The name means something, aside from the very cool alliteration, but I don’t want to pause to puzzle it out. There have been too many names in the past several months.

For the time being, we can simply be two women in a luxurious ballroom in the sky, sipping apple juice and talking to a cat.

“May I pet him?”

I hesitate. “Tonight is not good for pets, sorry. Clem is on duty, so it would be confusing for him.”

“On duty?” Vivi draws back the hand she had extended and eyes the cat with interest. He blinks up at her lazily.

“He’s my emotional support animal.”

“Oh! That’s…well, I love that. I heard about—” Vivi cuts herself off, laying a hand on my wrist and squeezing. “I’m sorry. I shouldn’t have brought it up.”

“It’s okay. It’s what everyone is thinking.” I drain the rest of the apple juice and motion to the waiter, placing my glass on his tray when he reaches us. Clem, scenting one of the salami appetizers on the waiter’s tray, rises and swishes his tail expectantly until I nod. “Just a small piece, please.”

“I’ll have to get to pet him when we meet again, somewhere he’s not on duty.” Vivi shifts the subject away from the danger zone effortlessly.

“We’ll see each other again, then?”

Vivi tilts her head. “I don’t see why not. You seem like someone I’d like to know.” She eyes my dress, a vintage midi-length gown in blood-red velvet. “And maybe get fashion advice from.”

I brush at the vee neckline of the dress, which is now amply decorated in ginger fur, and grin. “It’s called just add cat hair. I just wasn’t sure if our families liked each other, or…engaged in the occasional collie shangie.”

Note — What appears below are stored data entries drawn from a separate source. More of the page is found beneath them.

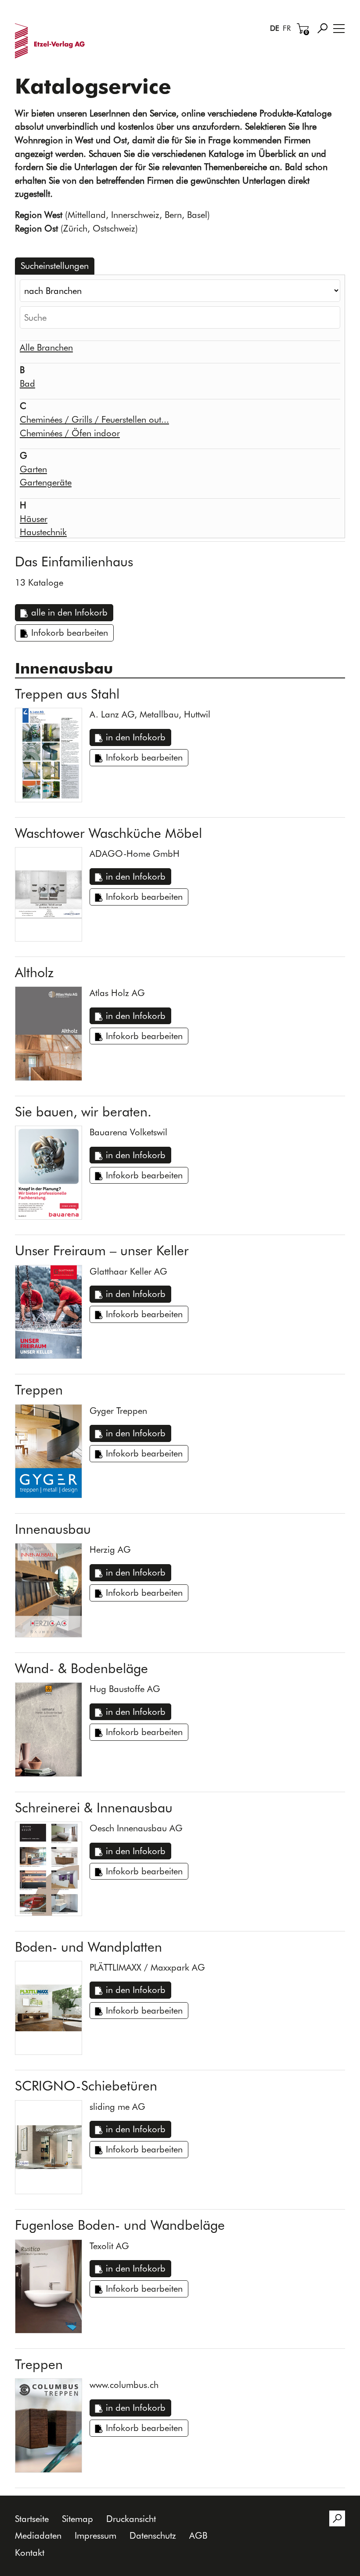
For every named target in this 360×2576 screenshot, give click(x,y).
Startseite (32, 2518)
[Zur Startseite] (51, 40)
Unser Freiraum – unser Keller (102, 1250)
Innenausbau (53, 1529)
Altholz (34, 972)
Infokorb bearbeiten (69, 632)
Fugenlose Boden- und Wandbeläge (120, 2225)
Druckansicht (131, 2518)
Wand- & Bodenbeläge (81, 1668)
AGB (198, 2535)
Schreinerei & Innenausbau (94, 1807)
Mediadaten (38, 2535)
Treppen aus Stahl (67, 694)
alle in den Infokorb (69, 612)
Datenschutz (153, 2535)
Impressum (95, 2535)
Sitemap (77, 2518)
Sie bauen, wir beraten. (83, 1112)
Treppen (39, 1390)
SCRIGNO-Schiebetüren (86, 2086)
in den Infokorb (136, 737)
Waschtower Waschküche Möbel (108, 833)
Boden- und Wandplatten (88, 1947)
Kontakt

Collie shangie. It was a new word I’d learned this week, a Scottish term meaning quarrels or fights—taken, of course, from collies that got in fights all the time in the close quarters between cottages.

Vivi is looking at me with a perplexed expression. “Collie…?”

“Shangie. It just means arguments. I haven’t learned all the family dynamics yet. I don’t know who likes each other and who wants to slit whose throat. It’s all very annoying.”

“Oh.” Vivi waves a hand, dismissing the notion. “You’ll find that sort of thing changes with the tides. One week, they’re fighting, and the next, they’re married. Nothing is written in stone except the strength of the Five Families. That isn’t likely to change.” She takes a small sip of her apple juice, her gaze traversing the room and touching briefly on several people before it makes its way back to me.

“And the Five are?”

“The Valachis, of course.” Her lips tilt in a smile that is as sly as it is sweet. “Then there are the Scarpettas, the Marzanos, the Papparados, and…the Romanovs.”

I lift my chin. “So, the O’Rourkes are not among the Five.” This would explain Evie’s lingering irritation over Luca Marzano’s snub in jilting her for the Scarpetta daughter. It cost her the chance to rise.

“Well…they’re very closely linked, given their ties to the Papparados.”

“That’s right.” I forget sometimes that Evie is a Papparado as well as an O’Hanlon.

Although technically, the O’Hanlons are no longer absorbed in a bloody battle for supremacy. That ended with my brother and Evie being the undisputed winners.

At what cost, though?

Beside me, Clem knocks his head against my knee, a gentle reminder.

“Reset.”

Vivi looks at me with something like shared sorrow in her gaze. “I’m going to give you my phone number, Rowan. I think… I think we could be good for each other.”

I hand her my phone and lift my gaze to the people who surround us—indisputably some of the most dangerous people in the city—and then look back at Vivi.

I guess we all have the potential to be dangerous for each other.

Perhaps this sweet, dangerous woman will be a genuine friend.